There are a lot of details in here, and I'm sure I got some of them wrong. Please let me know if you spot any mistakes.

The Early Days

< ddaa> There are two kinds of dscms... the obsolete ones and the experimental ones

Back in 2004 I was an occasional reader of a blog by Martin Pool, who I vaguely knew as a fellow Samba contributor. At the time, Martin was investigating different version control systems and documenting the process on his blog. I myself had recently migrated from CVS to Subversion, and I was interested in some of the other new source control management systems that had sprung up, like darcs and tla. I had tried tla for a while, and though I liked its model, I found it to be too cumbersome to use in practice.

Sometime late in 2004 or early 2005 Martin announced that he had joined Canonical Ltd., and was going to be working on a prototype of a new version of their version control system, Bazaar. Bazaar - baz on the command-line - was a fork of GNU arch.

In the spring of that year I attended Linux.Conf.Au in Canberra. Martin gave a talk about "Bazaar-NG" as it was then called, and he gave a really basic demo. The storage format at the time still included full texts of all versioned files, thus not particularly efficient. I liked the simplicity of the UI and the promised features that come with a distributed version control system, so I put Bazaar-NG on my list of interesting things to keep an eye on and started lurking on the mailing list.

Another notable event at LCA 2005 was tridge's infamous presentation about the BitKeeper protocol. This talk eventually resulted in Larry McVoy stopping the free version of BitKeeper, and that prompted Linus to start hacking on Git and Matt Mackall to start on Mercurial. Of course, none of us could predict any of this was going to happen at the time.

Samba's use of bzr

Later that year, Samba was participating in the first Google Summer of Code. We didn't want to bother with the logistics of giving all our students commit access to the main repository in Subversion, so we decided to experiment with Bazaar. We published a Bazaar import of our source code, and asked students to publish a clone of it with their changes.

Bazaar-NG was the most obvious choice since we already knew Martin, and it was as good a choice as any DVCS at the time. It was a huge pain to actually get all sourcecode converted from Subversion to Bazaar. There was no fastexport/fastimport or any specific support for Subversion in Bazaar, just a tool called Tailor that tried to support conversions from any VCS to any other VCS.

However I tried to use Tailor, I hit bugs. I later ended up contributing some bug fixes but never got it to work reliably. It became clear that one of its major disadvantages was that it did conversions by replaying all changes on disk, which was very slow.
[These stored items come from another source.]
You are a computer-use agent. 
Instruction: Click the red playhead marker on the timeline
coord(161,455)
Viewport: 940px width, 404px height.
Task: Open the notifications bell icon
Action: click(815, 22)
Using Bazaar for the Samba Summer of Code was not an overwhelming success by any measure. It was dead slow, and we hit a number of bugs. Clearly bzr wasn't mature enough to be used for a project the size of Samba just yet. I was still hooked; the model was promising, the bzr developers had been responsive to our bug reports, and I really liked the UI, which was simple and familiar. For the small projects I was using it on myself it already worked great.

I did play with other distributed version control systems as well, but interoperability with Subversion was problematic for all of them and they lacked in other areas, too. I remember Git's UI in particular being really basic at this point, and requiring wrapper scripts ("cogito") to be somewhat usable.

First Contributions

After the summer I contributed my first bzr patch. Apart from some dabbling in Tailor's sources this was my first Python code and it shows. Getting the patch landed required some perseverance.

Later that year, Gustavo published the first version of svn2bzr, which I started testing and contributing to. My reply to the svn2bzr announcement was indicative of the problems we kept encountering for the next couple of years:

I tried converting the Samba repository, but it took me 6 hours to convert the first 10 commits (out of ~11000 commits), whereas it takes less then 10 hours total with tailor (remotely, but converting just the main branch with 6000 commits).

(For reference, importing the first 6k mainline revisions of the old Samba Subversion repository in 2012 takes less than 5 minutes)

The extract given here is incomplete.